Страх за мальчишку вытеснил все остальные мысли и чувства. Не отдавая себе отчета, что происходит, Глеб оперся руками на подлокотники теперь уже бесполезной коляски и встал. Ему некогда было прислушиваться к своим ощущениям, он даже не осознавал, что произошло. Хватаясь руками сначала за деревья, а потом за забор, пытаясь не потерять равновесия, он делал шаг, другой, до тех пор, пока не добрался до калитки. Она осталась распахнутой, и Глеб оказался на улице. Он увидел Никиту сразу же, далеко парень уйти не успел – стоял через три дома от него, спиной к Глебу, и голосовал, пытаясь поймать такси.

- Никита!

Глеб сделал еще один шаг, не заметив ступеньки – участок Тайлевичей был выше соседского, и теперь дорога спускалась вниз. Всего двадцать сантиметров, но Глебу хватило, чтобы оступиться, потерять равновесие и рухнуть. Он едва успел подставить ладони, ударился коленями о мостовую. Из глаз потекли слезы, не столько от боли, сколько от собственного бессилия.

- Глеб! Глебушка, солнышко!

Крепкие руки легко подняли его, обхватив поперек груди.

- Обопрись об меня. Вот так, умница. Ты встал, Глебушка! Ты встал, ты понимаешь?

Ничего Глеб уже не понимал. У него кружилась голова, его тошнило, у него болели колени и его бил озноб. Но он только молча прижимался к мальчишке, намереваясь ни на секунду его больше не отпускать.

- Не уходи!
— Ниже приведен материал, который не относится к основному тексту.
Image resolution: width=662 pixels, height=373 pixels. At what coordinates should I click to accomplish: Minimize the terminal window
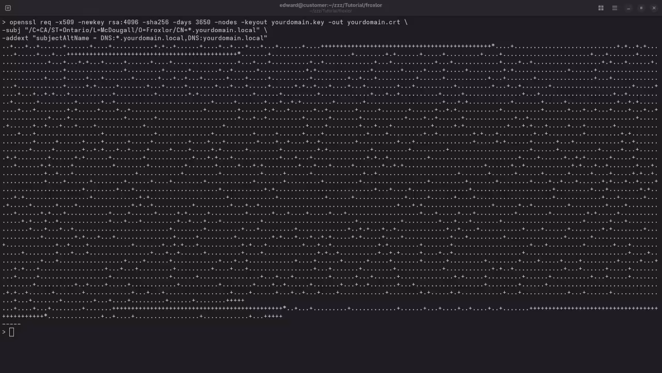point(628,8)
Слышишь? Никогда не смей так больше делать!

- Все, все, Глеб, успокойся. Все хорошо. Пойдем домой. Здесь совсем близко. Давай, шагай, ты сможешь.

Шагать уже не получалось, сил не было совершенно. Он висел на Никите, позволяя себя волочь домой, но он чувствовал ноги так же, как и все остальное тело. И даже это сейчас неважно. Куда важнее было ощущать тепло Никиты, родной запах табака, к которому примешивался еще какой-то, приторно-сладкий, явно дешевого одеколона. Мелькнула лишняя мысль, где только мальчишка нашел эту пакость.